Eurozone Nations Can Bail out Their Banks Or Greece

There are several reports that Evolution Equities and Barclays have estimated the cost of a Greek default to Europe’s banks over three years . One of the reports, from the Guardian, says that the exposure, mostly in the UK, France, and Germany, is $240 billion. France has $75 billion in exposure and Germany’s is $45 billion.

That leaves the question of whether the two largest Eurozone nations want to bail out Greece or their own banks.

The news may be the reason behind the sudden urgency by the IMF and Germany to come to a conclusion about how to best aid Greece. While Greece has about $60 billion in debt due or in need of being rolled over this year, the country’s entire national debt is $400 billion.
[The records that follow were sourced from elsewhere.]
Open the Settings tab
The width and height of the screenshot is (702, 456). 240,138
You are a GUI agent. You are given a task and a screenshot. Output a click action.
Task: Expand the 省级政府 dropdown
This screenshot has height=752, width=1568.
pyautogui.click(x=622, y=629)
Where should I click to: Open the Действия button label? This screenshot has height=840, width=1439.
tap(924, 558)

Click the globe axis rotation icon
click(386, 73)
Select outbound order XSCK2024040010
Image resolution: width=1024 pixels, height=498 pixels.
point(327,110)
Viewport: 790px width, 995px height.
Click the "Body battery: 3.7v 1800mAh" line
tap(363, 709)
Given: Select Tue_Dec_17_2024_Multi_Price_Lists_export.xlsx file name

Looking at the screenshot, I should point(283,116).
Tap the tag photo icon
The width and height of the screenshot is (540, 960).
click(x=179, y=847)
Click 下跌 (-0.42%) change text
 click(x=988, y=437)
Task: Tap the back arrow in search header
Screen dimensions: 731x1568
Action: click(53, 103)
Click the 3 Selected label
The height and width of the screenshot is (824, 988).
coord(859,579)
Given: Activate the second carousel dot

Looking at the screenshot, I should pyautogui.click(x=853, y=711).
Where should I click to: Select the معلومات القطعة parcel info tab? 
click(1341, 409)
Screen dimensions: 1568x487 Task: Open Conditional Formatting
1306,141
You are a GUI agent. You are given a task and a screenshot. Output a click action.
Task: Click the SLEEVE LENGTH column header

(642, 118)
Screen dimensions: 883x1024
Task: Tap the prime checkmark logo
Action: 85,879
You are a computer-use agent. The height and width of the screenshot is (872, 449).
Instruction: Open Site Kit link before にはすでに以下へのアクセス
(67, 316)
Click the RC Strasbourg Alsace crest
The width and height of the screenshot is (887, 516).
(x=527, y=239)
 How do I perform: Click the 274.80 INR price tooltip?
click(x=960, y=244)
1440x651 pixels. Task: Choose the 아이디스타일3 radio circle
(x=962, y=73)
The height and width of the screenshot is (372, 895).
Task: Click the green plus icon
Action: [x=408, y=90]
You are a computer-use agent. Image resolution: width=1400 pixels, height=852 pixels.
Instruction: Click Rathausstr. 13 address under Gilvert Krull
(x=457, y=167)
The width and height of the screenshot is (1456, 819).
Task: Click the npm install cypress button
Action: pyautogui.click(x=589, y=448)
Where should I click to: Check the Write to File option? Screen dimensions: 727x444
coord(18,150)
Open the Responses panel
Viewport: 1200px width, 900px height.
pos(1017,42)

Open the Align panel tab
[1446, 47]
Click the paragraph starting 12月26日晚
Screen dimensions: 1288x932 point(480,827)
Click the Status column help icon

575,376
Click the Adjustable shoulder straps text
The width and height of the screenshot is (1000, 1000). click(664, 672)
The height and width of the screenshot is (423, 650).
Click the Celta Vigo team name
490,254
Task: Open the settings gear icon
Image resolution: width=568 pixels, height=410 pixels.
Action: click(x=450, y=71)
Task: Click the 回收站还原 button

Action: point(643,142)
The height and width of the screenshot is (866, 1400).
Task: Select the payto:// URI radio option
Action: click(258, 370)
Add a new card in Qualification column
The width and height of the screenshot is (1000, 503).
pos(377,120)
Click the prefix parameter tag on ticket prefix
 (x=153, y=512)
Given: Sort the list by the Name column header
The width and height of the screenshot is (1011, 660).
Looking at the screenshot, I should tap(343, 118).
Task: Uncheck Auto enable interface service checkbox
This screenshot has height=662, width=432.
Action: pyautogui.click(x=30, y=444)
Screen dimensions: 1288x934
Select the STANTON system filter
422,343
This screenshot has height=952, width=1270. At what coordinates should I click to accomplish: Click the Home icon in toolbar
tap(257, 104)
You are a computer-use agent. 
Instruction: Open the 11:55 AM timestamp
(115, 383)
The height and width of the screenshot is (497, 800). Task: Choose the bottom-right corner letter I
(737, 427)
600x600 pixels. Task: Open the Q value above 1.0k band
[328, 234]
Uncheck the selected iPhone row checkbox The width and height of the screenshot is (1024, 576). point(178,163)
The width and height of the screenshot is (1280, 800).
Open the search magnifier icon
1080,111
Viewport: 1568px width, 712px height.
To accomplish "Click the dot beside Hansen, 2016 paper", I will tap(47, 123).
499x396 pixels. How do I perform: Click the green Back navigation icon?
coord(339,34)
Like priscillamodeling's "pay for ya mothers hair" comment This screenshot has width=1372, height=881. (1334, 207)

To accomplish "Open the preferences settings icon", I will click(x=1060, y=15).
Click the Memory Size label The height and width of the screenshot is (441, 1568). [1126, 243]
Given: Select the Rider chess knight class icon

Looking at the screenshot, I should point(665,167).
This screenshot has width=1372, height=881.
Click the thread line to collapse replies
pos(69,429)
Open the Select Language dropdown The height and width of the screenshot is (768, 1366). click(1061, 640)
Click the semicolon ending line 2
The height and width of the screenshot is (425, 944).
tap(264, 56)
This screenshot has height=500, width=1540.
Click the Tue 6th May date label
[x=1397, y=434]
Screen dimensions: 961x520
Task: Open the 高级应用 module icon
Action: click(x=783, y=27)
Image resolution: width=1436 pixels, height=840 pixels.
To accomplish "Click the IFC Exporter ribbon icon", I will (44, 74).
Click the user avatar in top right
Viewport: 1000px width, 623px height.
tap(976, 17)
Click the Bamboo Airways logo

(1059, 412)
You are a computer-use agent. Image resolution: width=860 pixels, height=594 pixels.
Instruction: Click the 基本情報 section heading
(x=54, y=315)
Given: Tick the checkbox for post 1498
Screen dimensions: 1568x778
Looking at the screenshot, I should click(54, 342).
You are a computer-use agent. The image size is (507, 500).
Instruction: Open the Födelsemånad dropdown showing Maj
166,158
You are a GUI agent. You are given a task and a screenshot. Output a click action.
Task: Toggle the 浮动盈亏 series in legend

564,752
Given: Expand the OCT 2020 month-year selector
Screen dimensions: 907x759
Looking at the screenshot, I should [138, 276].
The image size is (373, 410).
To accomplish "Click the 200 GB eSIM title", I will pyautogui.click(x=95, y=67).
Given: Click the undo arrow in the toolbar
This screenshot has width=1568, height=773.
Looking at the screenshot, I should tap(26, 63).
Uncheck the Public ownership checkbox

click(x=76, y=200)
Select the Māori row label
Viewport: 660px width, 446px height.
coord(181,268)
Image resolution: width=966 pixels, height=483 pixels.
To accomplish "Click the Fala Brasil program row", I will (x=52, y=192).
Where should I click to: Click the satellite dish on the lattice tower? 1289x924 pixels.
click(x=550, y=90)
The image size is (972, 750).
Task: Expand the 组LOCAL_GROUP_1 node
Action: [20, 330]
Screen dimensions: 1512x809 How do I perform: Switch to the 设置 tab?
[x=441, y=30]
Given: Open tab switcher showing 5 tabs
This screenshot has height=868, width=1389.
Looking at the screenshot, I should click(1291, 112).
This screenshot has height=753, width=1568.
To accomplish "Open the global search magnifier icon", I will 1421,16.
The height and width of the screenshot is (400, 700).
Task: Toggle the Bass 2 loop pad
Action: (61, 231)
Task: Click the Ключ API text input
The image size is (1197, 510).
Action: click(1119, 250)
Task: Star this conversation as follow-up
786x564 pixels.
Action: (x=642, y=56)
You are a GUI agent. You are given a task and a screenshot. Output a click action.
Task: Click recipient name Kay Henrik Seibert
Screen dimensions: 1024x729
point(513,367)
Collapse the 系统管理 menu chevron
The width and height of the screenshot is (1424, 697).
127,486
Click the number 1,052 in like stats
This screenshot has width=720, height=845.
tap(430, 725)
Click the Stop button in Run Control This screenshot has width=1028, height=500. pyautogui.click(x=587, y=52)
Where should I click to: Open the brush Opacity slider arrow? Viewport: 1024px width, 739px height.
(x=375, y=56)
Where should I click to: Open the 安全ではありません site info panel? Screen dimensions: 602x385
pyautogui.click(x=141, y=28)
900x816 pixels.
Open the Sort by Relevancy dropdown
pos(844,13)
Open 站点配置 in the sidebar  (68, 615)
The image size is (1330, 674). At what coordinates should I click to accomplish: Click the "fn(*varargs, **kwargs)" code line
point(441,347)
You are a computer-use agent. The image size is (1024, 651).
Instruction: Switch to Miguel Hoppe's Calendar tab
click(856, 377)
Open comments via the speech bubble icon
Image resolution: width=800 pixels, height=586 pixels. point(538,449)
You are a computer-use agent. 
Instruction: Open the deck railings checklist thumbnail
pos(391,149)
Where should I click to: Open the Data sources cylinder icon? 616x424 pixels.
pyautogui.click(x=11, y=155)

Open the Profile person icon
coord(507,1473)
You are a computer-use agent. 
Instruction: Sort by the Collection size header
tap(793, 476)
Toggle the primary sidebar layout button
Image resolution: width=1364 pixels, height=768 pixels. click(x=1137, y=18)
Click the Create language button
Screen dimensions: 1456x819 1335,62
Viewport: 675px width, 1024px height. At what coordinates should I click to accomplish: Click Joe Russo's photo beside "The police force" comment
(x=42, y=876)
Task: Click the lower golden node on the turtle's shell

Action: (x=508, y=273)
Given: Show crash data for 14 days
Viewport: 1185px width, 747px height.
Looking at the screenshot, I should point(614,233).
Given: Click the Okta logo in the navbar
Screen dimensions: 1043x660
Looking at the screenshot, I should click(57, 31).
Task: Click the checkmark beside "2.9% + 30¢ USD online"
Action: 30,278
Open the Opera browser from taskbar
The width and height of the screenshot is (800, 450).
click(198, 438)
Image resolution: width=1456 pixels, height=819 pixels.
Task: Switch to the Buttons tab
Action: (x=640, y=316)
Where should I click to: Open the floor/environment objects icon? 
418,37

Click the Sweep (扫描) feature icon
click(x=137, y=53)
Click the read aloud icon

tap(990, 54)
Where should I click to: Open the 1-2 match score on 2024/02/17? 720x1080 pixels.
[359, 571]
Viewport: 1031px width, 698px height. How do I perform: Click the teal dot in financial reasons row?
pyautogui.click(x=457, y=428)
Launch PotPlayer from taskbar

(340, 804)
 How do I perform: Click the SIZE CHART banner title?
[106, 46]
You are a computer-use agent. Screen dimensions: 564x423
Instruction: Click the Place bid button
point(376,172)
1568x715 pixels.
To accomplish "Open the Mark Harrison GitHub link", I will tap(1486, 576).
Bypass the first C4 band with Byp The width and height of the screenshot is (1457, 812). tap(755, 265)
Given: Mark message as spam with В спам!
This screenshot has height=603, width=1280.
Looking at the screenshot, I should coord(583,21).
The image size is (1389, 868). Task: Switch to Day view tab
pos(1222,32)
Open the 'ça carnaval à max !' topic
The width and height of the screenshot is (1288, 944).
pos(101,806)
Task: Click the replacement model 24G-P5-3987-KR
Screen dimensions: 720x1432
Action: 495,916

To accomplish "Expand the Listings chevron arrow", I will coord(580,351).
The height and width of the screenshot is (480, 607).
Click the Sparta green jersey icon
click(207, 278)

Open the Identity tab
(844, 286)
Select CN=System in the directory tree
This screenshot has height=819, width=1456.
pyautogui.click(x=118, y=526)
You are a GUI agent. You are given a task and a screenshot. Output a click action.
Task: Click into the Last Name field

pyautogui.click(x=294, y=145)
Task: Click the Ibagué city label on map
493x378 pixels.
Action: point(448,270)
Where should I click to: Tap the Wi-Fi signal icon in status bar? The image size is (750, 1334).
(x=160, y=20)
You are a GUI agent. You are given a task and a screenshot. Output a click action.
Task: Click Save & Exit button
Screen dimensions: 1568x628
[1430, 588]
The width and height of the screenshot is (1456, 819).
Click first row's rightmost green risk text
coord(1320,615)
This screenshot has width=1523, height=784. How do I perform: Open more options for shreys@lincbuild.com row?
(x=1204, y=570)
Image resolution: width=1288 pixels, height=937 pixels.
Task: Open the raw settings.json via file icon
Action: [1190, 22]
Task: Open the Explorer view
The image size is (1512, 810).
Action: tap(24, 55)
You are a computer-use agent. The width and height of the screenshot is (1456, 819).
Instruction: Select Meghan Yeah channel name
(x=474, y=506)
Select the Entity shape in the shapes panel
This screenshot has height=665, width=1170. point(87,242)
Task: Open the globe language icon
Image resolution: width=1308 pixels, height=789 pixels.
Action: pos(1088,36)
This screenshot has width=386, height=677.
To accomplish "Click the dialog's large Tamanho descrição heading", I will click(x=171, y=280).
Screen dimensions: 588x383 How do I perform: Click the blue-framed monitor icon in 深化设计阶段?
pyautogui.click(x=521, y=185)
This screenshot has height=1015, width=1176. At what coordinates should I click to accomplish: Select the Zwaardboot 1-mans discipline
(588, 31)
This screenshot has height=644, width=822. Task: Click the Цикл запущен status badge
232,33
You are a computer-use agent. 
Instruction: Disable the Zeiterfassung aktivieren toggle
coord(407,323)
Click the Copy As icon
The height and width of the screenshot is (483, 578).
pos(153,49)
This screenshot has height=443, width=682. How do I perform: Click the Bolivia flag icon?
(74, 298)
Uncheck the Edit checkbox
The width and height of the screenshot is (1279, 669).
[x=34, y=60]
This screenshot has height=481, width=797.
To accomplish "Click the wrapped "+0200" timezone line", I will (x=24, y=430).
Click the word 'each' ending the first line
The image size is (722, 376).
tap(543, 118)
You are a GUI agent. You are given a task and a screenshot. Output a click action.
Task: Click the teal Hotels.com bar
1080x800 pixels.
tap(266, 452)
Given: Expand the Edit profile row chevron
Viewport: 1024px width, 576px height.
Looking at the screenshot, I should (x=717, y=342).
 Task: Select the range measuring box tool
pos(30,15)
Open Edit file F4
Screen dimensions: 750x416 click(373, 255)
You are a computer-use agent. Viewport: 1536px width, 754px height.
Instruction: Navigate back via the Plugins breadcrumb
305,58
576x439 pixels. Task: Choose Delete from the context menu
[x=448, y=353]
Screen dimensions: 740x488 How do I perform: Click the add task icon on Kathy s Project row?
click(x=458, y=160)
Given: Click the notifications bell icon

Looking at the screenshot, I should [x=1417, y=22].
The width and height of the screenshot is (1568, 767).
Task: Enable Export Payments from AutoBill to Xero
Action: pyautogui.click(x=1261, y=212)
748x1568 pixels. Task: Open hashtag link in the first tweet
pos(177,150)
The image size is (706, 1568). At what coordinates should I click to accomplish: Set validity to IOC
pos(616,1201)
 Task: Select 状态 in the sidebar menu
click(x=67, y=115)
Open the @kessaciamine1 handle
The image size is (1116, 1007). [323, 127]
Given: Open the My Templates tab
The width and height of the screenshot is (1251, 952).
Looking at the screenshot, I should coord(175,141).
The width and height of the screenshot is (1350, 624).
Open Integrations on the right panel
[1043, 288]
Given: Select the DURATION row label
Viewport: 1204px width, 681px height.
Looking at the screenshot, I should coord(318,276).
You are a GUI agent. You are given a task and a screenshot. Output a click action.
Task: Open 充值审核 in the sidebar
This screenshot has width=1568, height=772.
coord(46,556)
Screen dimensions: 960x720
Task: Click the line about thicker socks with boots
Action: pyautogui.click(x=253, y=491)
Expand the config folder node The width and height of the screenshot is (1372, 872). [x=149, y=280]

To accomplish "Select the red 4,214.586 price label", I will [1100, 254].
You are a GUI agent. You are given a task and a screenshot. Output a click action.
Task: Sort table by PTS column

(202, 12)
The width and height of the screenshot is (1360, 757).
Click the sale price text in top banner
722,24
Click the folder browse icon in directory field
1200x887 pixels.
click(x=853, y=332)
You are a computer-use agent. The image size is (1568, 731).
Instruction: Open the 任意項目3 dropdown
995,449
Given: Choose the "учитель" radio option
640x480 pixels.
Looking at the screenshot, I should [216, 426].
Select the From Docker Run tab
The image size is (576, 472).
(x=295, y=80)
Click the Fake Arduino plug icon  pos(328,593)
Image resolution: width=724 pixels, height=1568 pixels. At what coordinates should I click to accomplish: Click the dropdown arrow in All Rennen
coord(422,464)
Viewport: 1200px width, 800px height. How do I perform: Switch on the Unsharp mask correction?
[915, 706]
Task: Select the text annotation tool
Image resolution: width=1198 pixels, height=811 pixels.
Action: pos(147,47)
There is no hard proposal about how to aid Greece if its needs capital beyond 2010.

Germany in general, and its political leaders in particular, have been slow to agree on a solution to Greece’s problems. There has even been speculation that Germany would just as soon allow Greece to default as to help it. As the largest economy in the region, it might come out of a collapse of Greece nearly unscathed. German public opinion is strongly against a bailout which makes it a significant issue for elected officials, particularly Angela Dorothea Merkel, the Chancellor of Germany whose party faces elections in May.

France’s banks exposure to Greek debt is larger than Germany’s, especially given the size of its GDP. That makes France an almost certain advocate of aid to Greece. Germany, however, may believe that its three-year contribution to the Greek problem could be greater than the problem that a default would cause to its banking system. The Greek debt, even if it cannot raise capital, will probably be worth 60% of face value, according to some estimates.

That leaves Germany with the decision of whether it  should help its banks or Greece. German voters would almost certainly pick the banks.